Extract provided START

Grade 11 Company Visit: Fudan University Adavanced Material

We got the opportunity to go to Fudan, and to learn about what happens in a building full of million dollar research equipment. Crazy smart and intensely dedicated scientists conduct research on most days, but today, we got to learn more in detail how these scientists do research.

On the first floor, a group of graduates and a professor were busy tinkering with a TEM (Transmission Electron Microscope). An undergraduate explained to me that a TEM is just a microscope, but a very powerful one. It also works differently than the microscopes we have in our high school lab. Instead of relying on geometric optics, a TEM shoots electrons into a sample, and detects the electrons that pass on the other end. By this method, those electrons that impact a nucleus don't clear for the screen, but the others pass onto the screen. Then, a digital image can be formed based on the amount and location of electrons passed onto the screen. "It's worth more than a million." The graduate explained to me.

If you think these Fudan researchers only take pride in their microscopes, then you're wrong. Next, these researchers rolled out a huge tank full of liquid helium. Carefully, the students, along with the professor, put samples of liquid helium into the TEM. They wanted to examine how helium behaves under different temperatures. Working in the background is an equally large barrel transformer that transforms voltage from 220V to 200kV. "Work safe." I uttered to the graduate student as I walked out.

Researchers are patient, hardworking people. A graduate shared with us his thoughts on the research process. In high school, we are taught the scientific method of observing, hypothesizing, experimenting and theorizing. However, we imagine little how strenuous and long the experimenting process can be. The graduate talked about the Stanford group that published their results on a battery that can be charged under a minute. He said, these results appear very simple, and only have altered some features in the design of the battery, but most likely have taken up numerous hours of the researchers in the lab. In fact, he estimated that the Stanford group took at least ten years researching. That's a really long time, but clearly not long enough to discourage that graduate from researching. I wouldn't be surprised to see his results on their lithium oxide battery research years from now.

Taking a tour into this lab was interesting and motivating. Though most of us didn't understand a lot of what the professors and graduates said, we understood the research process. Everything was complex, and beyond my system of knowledge. From the cool equipment to the dedicated graduates, everything has incited me to want to learn quicker, so to enable myself to understand research more fully as soon as possible.

Extract provided END
Entries supplied START

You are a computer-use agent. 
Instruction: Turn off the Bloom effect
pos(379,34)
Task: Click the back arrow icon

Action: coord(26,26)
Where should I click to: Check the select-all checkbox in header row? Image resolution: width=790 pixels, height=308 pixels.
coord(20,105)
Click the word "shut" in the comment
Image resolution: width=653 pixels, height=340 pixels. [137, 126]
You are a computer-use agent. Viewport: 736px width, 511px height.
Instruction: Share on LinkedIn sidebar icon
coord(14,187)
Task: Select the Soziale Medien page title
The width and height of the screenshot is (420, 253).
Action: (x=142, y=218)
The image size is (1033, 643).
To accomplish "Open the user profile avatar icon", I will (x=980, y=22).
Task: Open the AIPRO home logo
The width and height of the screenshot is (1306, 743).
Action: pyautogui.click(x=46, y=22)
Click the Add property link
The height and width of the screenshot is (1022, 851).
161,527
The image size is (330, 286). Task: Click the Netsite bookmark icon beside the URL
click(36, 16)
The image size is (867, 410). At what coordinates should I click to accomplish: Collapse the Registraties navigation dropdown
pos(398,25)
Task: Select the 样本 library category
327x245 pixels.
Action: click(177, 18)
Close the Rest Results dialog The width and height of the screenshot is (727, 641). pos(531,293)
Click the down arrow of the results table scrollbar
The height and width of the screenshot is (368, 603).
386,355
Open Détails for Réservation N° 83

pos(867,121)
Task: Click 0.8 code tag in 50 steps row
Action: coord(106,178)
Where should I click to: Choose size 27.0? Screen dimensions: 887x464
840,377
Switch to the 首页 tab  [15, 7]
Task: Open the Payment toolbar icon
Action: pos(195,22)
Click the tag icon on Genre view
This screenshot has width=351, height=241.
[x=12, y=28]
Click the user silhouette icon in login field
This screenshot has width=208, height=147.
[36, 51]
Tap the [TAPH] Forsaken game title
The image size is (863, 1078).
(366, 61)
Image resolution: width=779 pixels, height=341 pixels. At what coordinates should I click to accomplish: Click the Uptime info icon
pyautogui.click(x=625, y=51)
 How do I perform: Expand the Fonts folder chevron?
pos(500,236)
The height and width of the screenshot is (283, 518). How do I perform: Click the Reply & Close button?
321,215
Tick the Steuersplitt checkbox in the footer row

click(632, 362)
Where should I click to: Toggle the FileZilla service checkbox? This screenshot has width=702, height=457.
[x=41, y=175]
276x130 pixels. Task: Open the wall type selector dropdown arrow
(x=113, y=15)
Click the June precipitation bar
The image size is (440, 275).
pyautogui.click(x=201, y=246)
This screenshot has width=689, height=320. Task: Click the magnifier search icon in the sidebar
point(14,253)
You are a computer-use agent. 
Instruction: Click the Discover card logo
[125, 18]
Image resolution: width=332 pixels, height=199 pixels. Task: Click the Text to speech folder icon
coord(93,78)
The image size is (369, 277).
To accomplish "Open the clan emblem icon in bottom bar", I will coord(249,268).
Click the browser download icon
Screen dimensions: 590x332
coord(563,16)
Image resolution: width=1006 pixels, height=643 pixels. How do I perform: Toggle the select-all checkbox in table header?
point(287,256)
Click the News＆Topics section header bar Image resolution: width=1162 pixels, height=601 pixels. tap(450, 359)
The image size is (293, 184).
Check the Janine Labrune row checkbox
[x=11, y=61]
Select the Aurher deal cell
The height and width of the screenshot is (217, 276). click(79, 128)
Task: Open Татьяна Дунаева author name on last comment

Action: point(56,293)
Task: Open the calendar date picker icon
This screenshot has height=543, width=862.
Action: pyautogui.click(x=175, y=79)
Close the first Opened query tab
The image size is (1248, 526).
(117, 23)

Entries supplied END

* [What you need to do]
1 > Please rewrite the paragraph of the Fudan lab visit account that begins "On the first floor" as a short bulleted list, keeping its main facts.
2 > Repeat word for word the part of the Fudan lab visit account that opens with the words containing "On the first" and closes with "explained to me.".

* [List of answers]
1 >
- On the first floor, graduates and a professor were working on a TEM (Transmission Electron Microscope).
- A TEM is a very powerful microscope that works differently from high school lab microscopes.
- Instead of relying on geometric optics, it shoots electrons into a sample and detects the electrons that pass through to the other end.
- Electrons that hit a nucleus don't reach the screen, while the others do.
- A digital image is formed from the amount and location of electrons reaching the screen.
- A graduate said the TEM is worth more than a million.

2 >
On the first floor, a group of graduates and a professor were busy tinkering with a TEM (Transmission Electron Microscope). An undergraduate explained to me that a TEM is just a microscope, but a very powerful one. It also works differently than the microscopes we have in our high school lab. Instead of relying on geometric optics, a TEM shoots electrons into a sample, and detects the electrons that pass on the other end. By this method, those electrons that impact a nucleus don't clear for the screen, but the others pass onto the screen. Then, a digital image can be formed based on the amount and location of electrons passed onto the screen. "It's worth more than a million." The graduate explained to me.